Sundar PichAI also made vague comments about the utility of SGE, hinting at searchers using longer queries when interacting with SGE (also note the callout of sending traffic to publishers):
By applying generative AI to Search, we are able to serve a wider range of information needs and answer new types of questions, including those that benefit from multiple perspectives.
People are finding it particularly useful for more complex questions like comparisons or longer queries. It's also helpful in areas where people are looking for deeper understanding such as education or even gift ideas. We are improving satisfaction including answers for more conversational and intricate queries.
As I mentioned earlier, we are surfacing more links with SGE and linking to a wider range of sources on the results page and will continue to prioritize approaches that add value for our users and send valuable traffic to publishers.
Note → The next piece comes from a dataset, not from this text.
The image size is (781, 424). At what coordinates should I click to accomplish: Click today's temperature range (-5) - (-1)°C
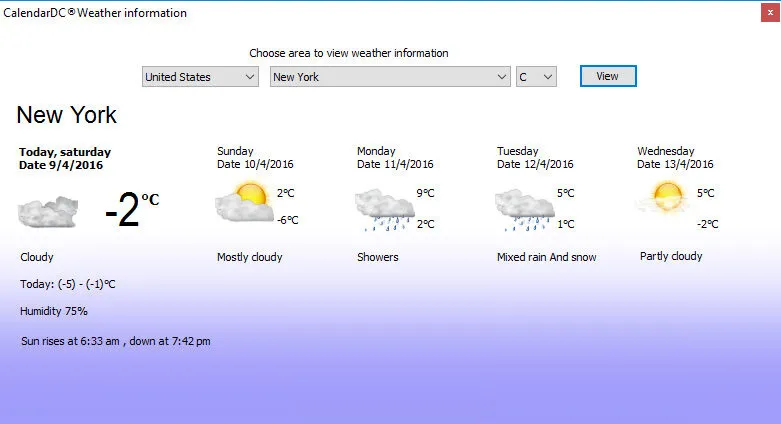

But PichAI also dodged more specific questions.
Two, if I could. Sundar, a bigger-picture question, coming back to your comments earlier in the call on Search Generative Experience. When you think about the evolution of product over the next couple of years, how do you envision more traditional search and things like the Google Assistant continuing to evolve in a world of Search Generative Experience and Bard and what that might mean for elements of commercial and non-commercial search and how use cases might change in the years ahead?
Overall, one of the things I think people underestimate about Search is the breadth of Search, the amount of queries we see constantly on a new day, which we haven't seen before. And so the trick here is to deliver that high-quality experience across the breadth of what we see in Search.
If I had to interpret PichAI's answer, it sounds to me that not every query will be eligible for SGE. In this case, SGE would act more like a SERP Feature than replacing core search functionality and Google would develop a QDS factor (Query Deserves SGE) like it has for freshness (QDF = query deserves freshness).
An interesting snippet from Meta's earnings call brings back old rivalry vibes with Alphabet. Could Meta really have more training data than Alphabet?
Now the next key part of our playbook is learning from unique data and feedback loops in our products. When people think about data, they typically think about the corpus that you might use to train a model upfront. And on Facebook and Instagram, there are hundreds of billions of publicly shared images and tens of billions of public videos, which we estimate is greater than the common crawl data set. And people share large numbers of public text posts and comments across our services as well.
If Meta really has more, and maybe better, training data than Alphabet, it could use that data to train its many open-source models like LLaMA. If Meta succeeded in training the best models on the market, the open-source nature wouldn't just advance its own developer ecosystem but also destroy potentially trillions in market value for other LLM developers, including Alphabet.